Asked by Anonymous at 7:20 PM on May. 1, 2009 in Tweens (9-12)

Answers (8)
  • Just talk to her and tell you will not stand for that and your daughter has to tell anythings she has told her. Most important keep a close eye on her and don't close any doors when they are in a room so you hear what is going on.
    Tell your daughter when someone tells her "not to tell" there is a good sign that she should tell because they are saying or doing something wrong.
    gammie

    Answer by gammie at 7:26 PM on May. 1, 2009

  • I'd pull my niece aside and privately ask her if it was true. Put her on the spot. If she says it is true, ask her where it was, etc. Have her see you follow through on her "claim".

    I'm guessing she will either deny having said it or break down and say it wasn't true.
    Then bring your daughter in and have your niece tell her what she just told you.

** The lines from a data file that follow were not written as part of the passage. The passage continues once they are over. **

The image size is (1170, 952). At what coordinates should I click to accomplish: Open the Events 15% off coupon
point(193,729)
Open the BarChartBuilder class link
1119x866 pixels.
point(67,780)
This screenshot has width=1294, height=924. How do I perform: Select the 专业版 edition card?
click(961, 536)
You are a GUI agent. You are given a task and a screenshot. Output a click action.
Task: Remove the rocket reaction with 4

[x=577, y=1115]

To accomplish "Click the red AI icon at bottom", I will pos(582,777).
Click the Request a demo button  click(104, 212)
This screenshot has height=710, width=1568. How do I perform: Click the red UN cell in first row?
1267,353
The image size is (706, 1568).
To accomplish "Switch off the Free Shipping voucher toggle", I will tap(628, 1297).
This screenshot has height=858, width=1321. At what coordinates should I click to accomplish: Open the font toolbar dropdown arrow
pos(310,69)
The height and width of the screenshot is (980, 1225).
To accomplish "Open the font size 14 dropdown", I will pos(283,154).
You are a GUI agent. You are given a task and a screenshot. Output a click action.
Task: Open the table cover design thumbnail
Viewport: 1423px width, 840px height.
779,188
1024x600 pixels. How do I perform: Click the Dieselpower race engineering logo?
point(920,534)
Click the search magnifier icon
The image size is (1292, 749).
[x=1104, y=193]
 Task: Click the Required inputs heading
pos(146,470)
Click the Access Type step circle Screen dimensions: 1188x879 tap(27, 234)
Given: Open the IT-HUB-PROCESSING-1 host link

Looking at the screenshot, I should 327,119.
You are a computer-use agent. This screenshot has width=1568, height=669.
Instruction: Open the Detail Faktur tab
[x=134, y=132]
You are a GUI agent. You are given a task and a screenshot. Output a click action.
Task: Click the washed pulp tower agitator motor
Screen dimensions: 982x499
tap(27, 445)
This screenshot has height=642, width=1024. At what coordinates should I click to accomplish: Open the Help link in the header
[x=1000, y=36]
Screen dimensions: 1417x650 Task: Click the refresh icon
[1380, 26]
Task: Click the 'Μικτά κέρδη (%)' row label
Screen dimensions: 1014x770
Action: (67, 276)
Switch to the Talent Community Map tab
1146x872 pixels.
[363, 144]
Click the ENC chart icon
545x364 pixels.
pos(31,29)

    If she denies having said it in front of your daughter, you can later point out to your daughter that your niece isn't truthful and can't be believed...including the bloody mattress and ghosts.

    If your niece is a tough-cookie and elaborates on this story and leads you on a merry goose chase, she's bound to get caught telling the lie when nothing is found. (If nothing is found....notice I'm trying to be open-minded that she may have seen something that she couldn't explain.)

    Either way, you'll get down to the truth and your daughter will see everything is okay.
    timelessglass

    Answer by timelessglass at 7:31 PM on May. 1, 2009

  • I think that she has a very vivid imagination and perhaps hasn't learned yet to differentiate reality for make believe. You mentioned that she is coming from a divorced family and has visitation, she could be doing it to grab attention or to cope with the situation, either way it s scaring your younger child and it needs to be stop. Iwould explain her to never ever ask of our child to keep a secret from you and ask her if anybody has asked that of her. Also, tell her tha you love her and are not mad at her but you will have a serious talk with her parents if she keep making up stories involving secrecy and blood which are not appropriate stories for your child's age.
    bebita

    Answer by bebita at 7:38 PM on May. 1, 2009

  • OH I forgot my daughter ran to my room 3 nights straight at about 3 am cause she was so scared.
    Anonymous

    Answer by Anonymous at 7:39 PM on May. 1, 2009

  • It sounds to me like your niece has seen a few too many horror movies that are inappropriate for her age level. I agree with everyone above. Keep an eye on your daughter and confront your niece about it. But I don't really think its bullying. I think its more teasing and she's just trying to see what she can get your daughter to believe. My cousins and I used to do this to each other all the time. Whenever we would spend a week at my grandmother's in the summer we used to torment each other...whoever kept the youngest up the longest at night won. You just gotta explain the age difference to her.
    metalhealthmama

    Answer by metalhealthmama at 8:58 PM on May. 1, 2009

  • I wouldn't call it bullyin, just your niece telling scary stories. I would sit down and have a talk with her and tell her that she cannot keep telling your daughter scary stories and if she doesn't stop, she will not be allowed to sleep over for a while.
    tyfry7496

    Answer by tyfry7496 at 11:39 PM on May. 1, 2009

  • I would definitely talk with your niece about this first and confront her on this. Telling her not to tell says she knows that it's wrong and she is being sneaky. Sounds like she could be reading mystery books or watching scary movies or something. Why don't you think your brother wouldn't handle it in anyway, like you state?
    cat4458

    Answer by cat4458 at 6:58 AM on May. 2, 2009

  • your neice probably is jelous of your daughter and is going through some problems with her family . I would not let her scare your daughter or let her talk like that to her.